WORK INSTRUCTIONS:
Task for the records below: please copy exactly, and only, the lines from the one containing "You are a GUI" to the last line, both included, leaving out the pictures.
::: SUPPLIED MATERIAL :::
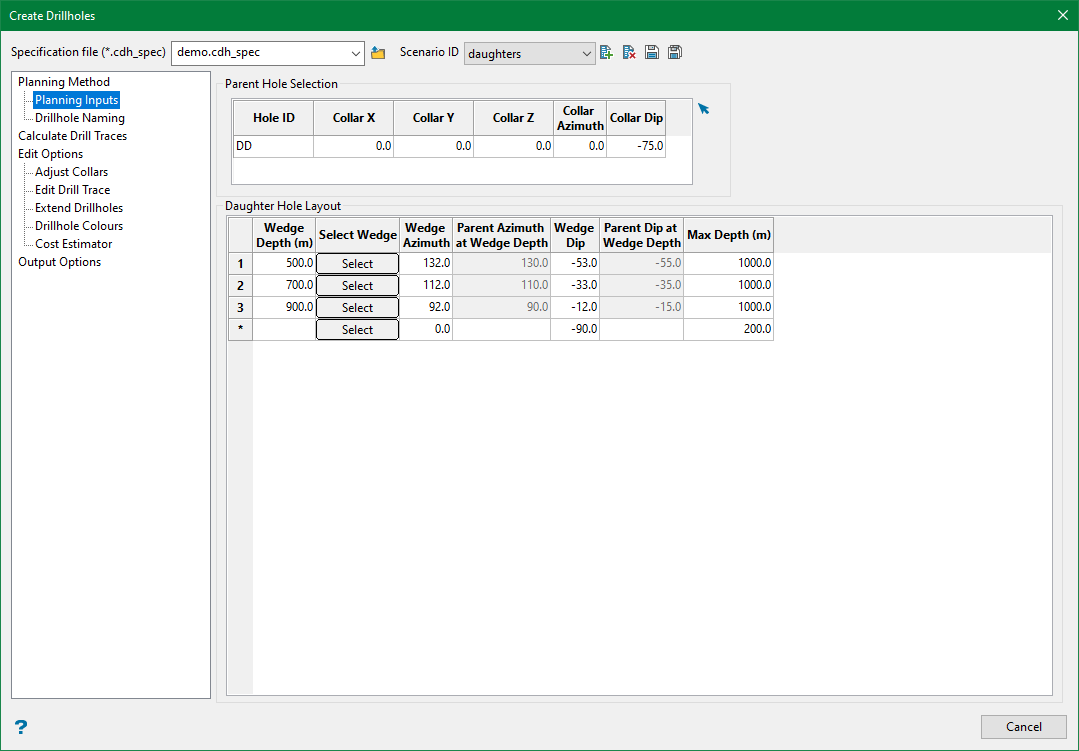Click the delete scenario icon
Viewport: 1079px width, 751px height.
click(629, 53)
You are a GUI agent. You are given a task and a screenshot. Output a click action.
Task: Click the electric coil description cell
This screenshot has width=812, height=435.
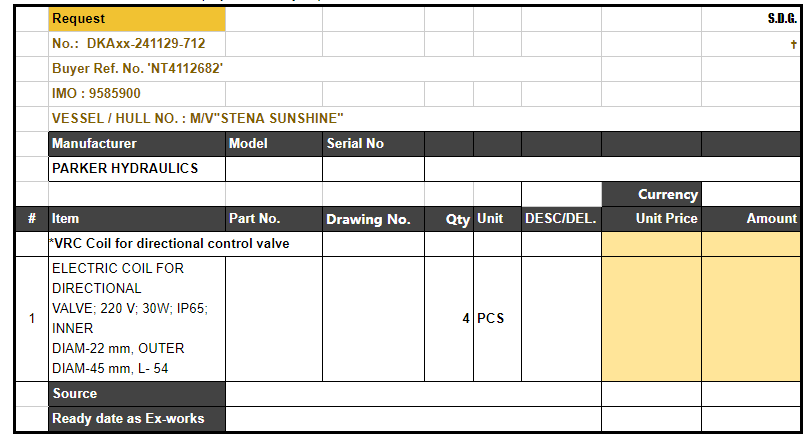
:::
WRITTEN ANSWER:
You are a GUI agent. You are given a task and a screenshot. Output a click action.
Task: Click the electric coil description cell
This screenshot has width=812, height=435.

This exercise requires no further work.